Because the type is all locked up in a chase for our Miehle runs, every time Heather adds a piece of makeready underneath the blocks, the chase is opened, so the blocks that do not have makeready on them can settle down around those that have had makready added to them, and each block is standing on its foot in the press bed. Then the chase is tightened up again before printing.

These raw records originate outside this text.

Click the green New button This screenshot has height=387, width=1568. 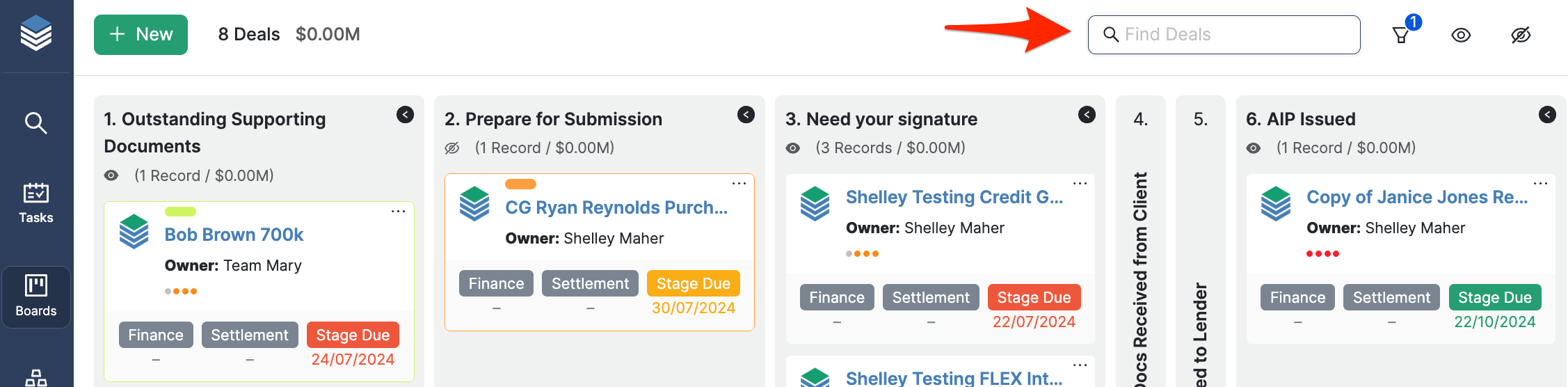click(x=141, y=34)
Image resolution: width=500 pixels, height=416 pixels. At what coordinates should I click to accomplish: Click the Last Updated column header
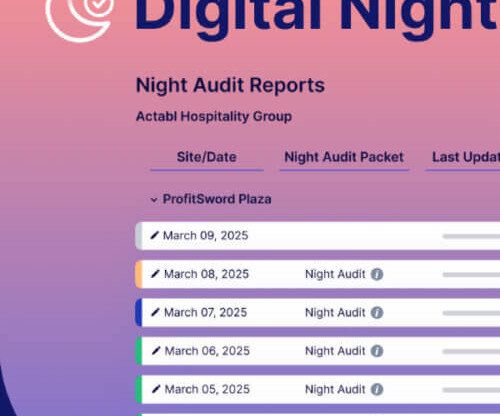pos(466,157)
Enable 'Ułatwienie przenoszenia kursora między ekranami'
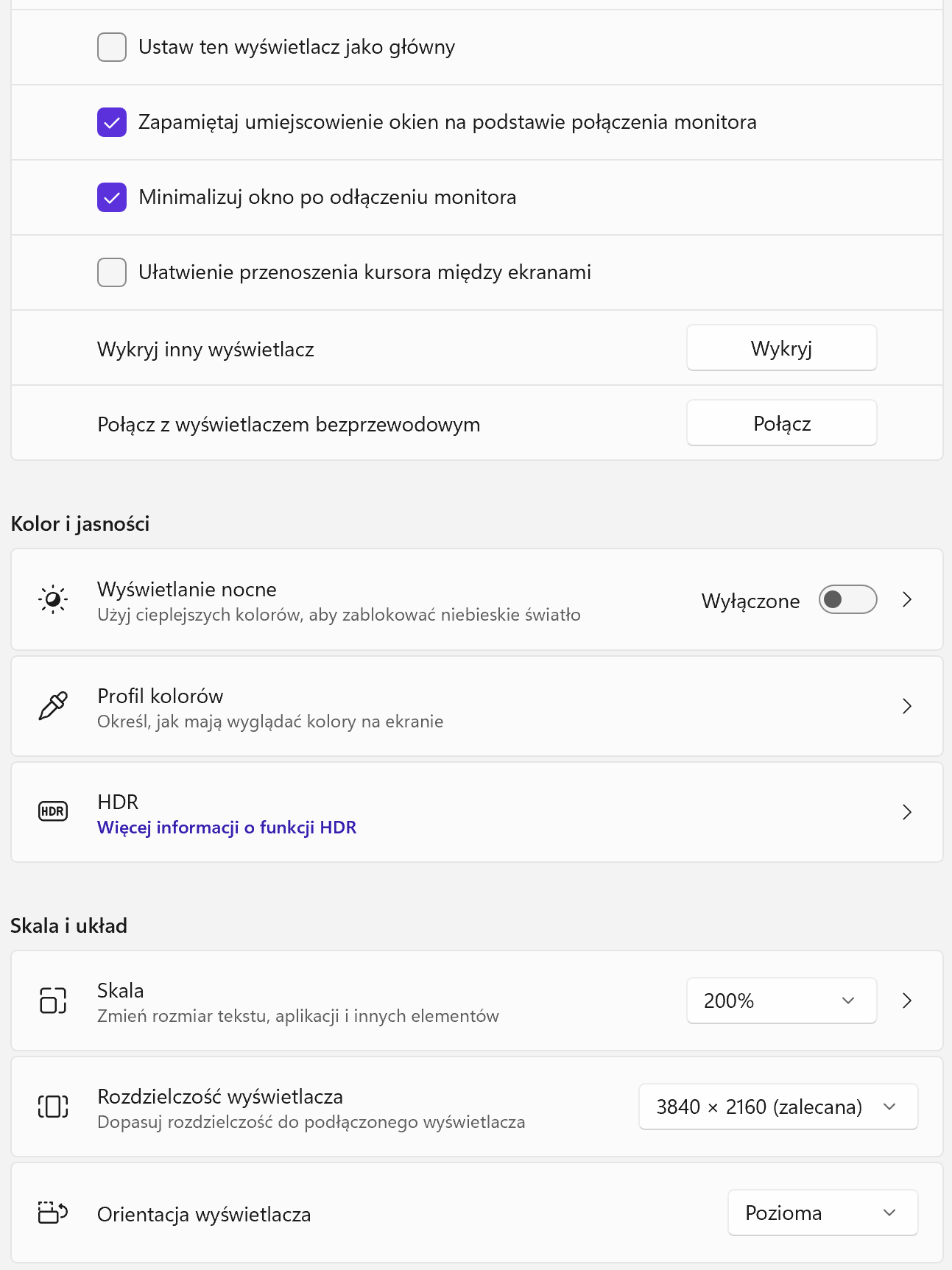The width and height of the screenshot is (952, 1270). click(112, 272)
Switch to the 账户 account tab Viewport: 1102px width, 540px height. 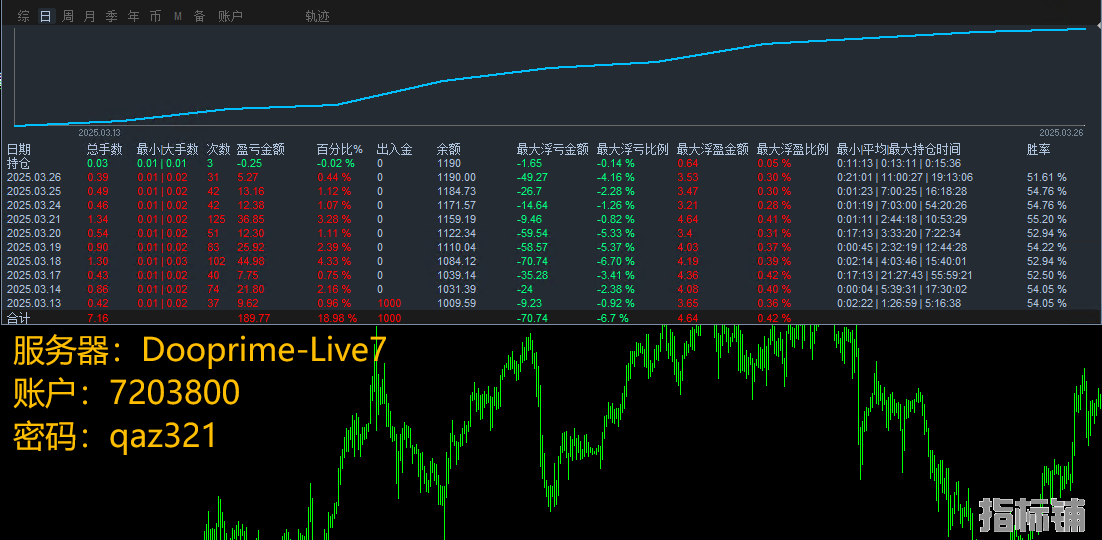tap(230, 17)
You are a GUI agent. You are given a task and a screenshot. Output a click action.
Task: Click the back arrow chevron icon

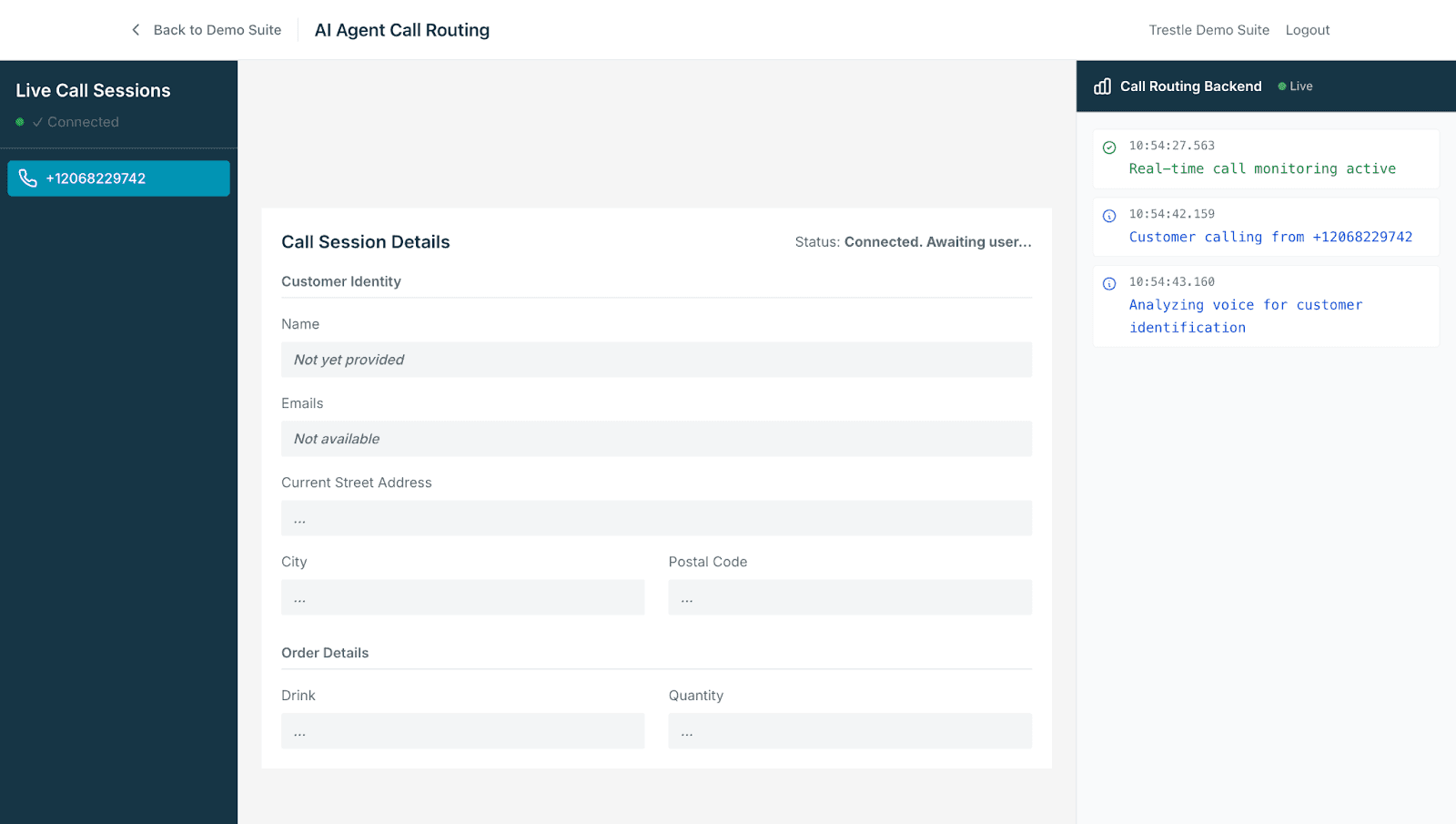pos(136,30)
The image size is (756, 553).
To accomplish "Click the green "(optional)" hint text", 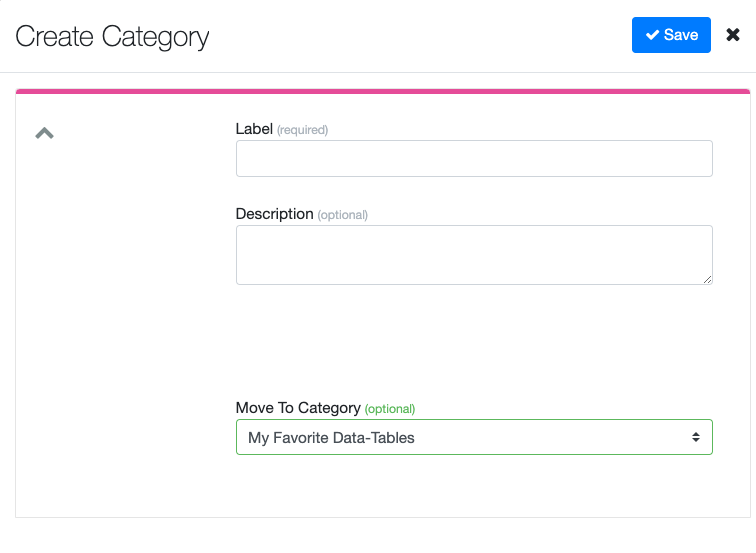I will 389,409.

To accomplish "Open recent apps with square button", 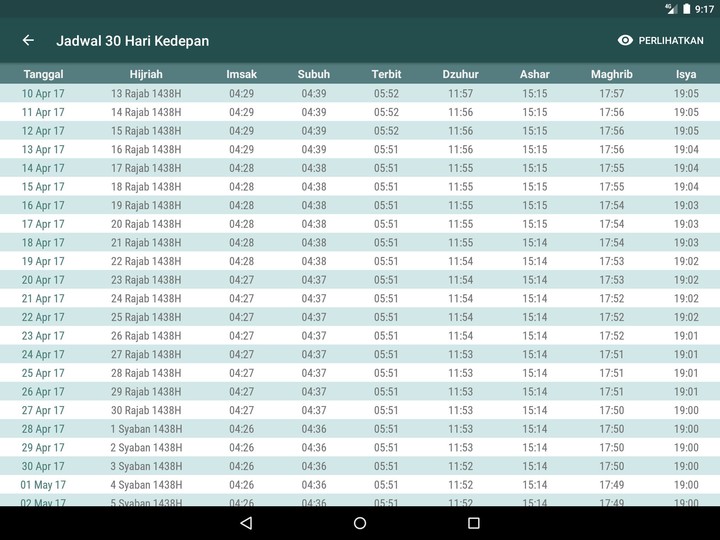I will (x=474, y=523).
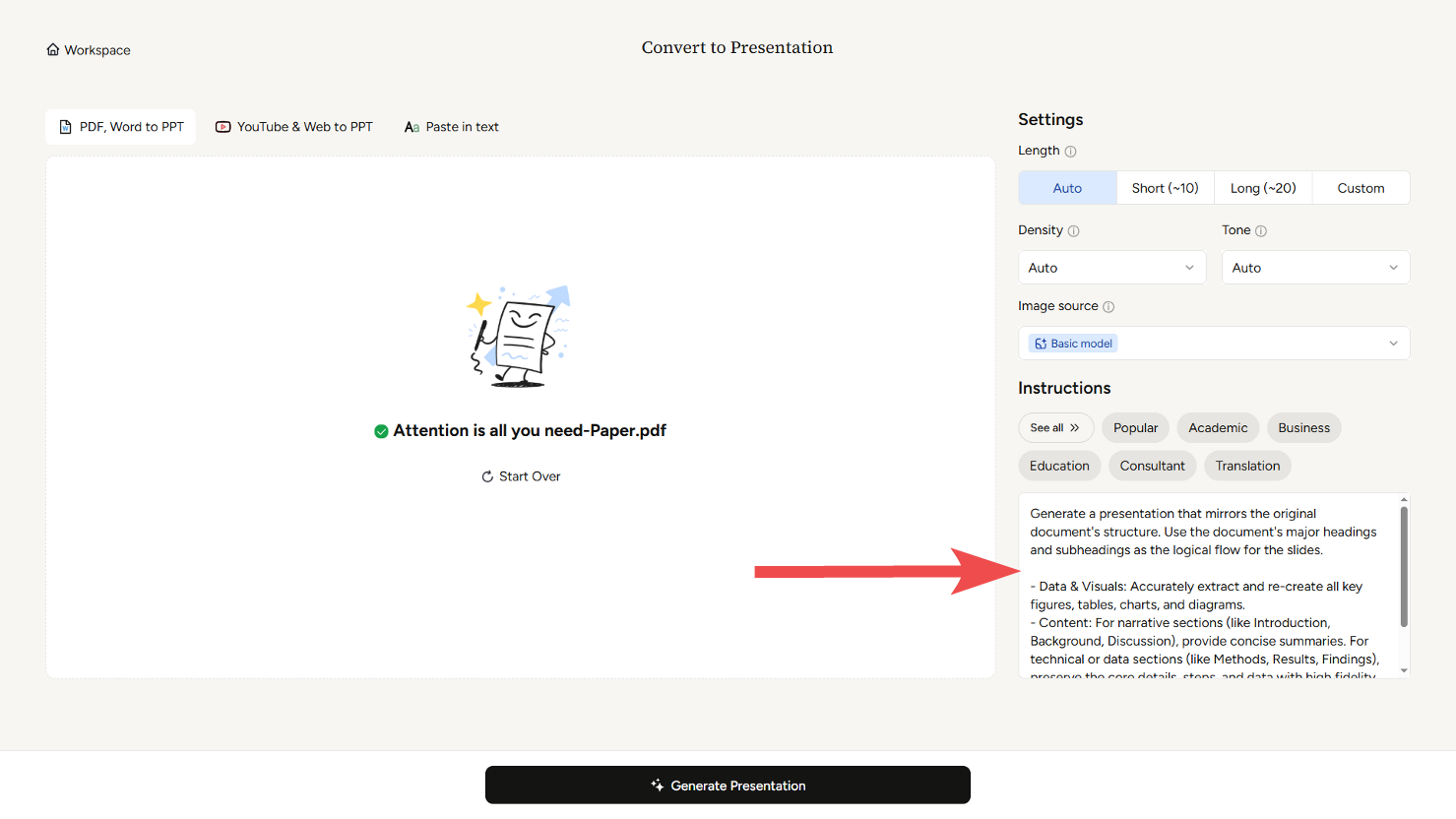Click the Tone info icon
1456x819 pixels.
1260,231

Some makeready was added between the first and second prints, so now the type at the bottom of the poster looks pretty good, but some of the letters (and the rule) in The Bluebird Café are still not printing well, and the blue music note on the lower-right of the poster still prints a bit light.

 

So, back to the pile of paper of varying weights/thicknesses Heather goes, to select the right one to use, cut to the size of the block, and then apply it underneath the block in the press bed.


BluebirdCafe_2_web

BluebirdCafe_3_web

Finally, by the third print, the type and graphic elements are printing solidly as is possible, and consistently. And, you can see that the chatter between the bird’s toes has been eliminated. Now, the poster is ready to be put under the scrutiny of proofing. Once all of the spelling is checked by three proofers, the posters can be printed.

* We are happy to report that there are multiple type makers, cutting ink-worthy wood type again, in the twenty-first century. A number of our videos have featured Scott Moore of Moore Wood Type; Virgin Wood Type operates out of New York; and Hamilton Wood Type and Printing Museum has a library of patterns that the company used in the last century to cut type from, and they have actually used it in this century to make type for our shop, to replace a font of type that was lost. This is the topic of a future blog post and video!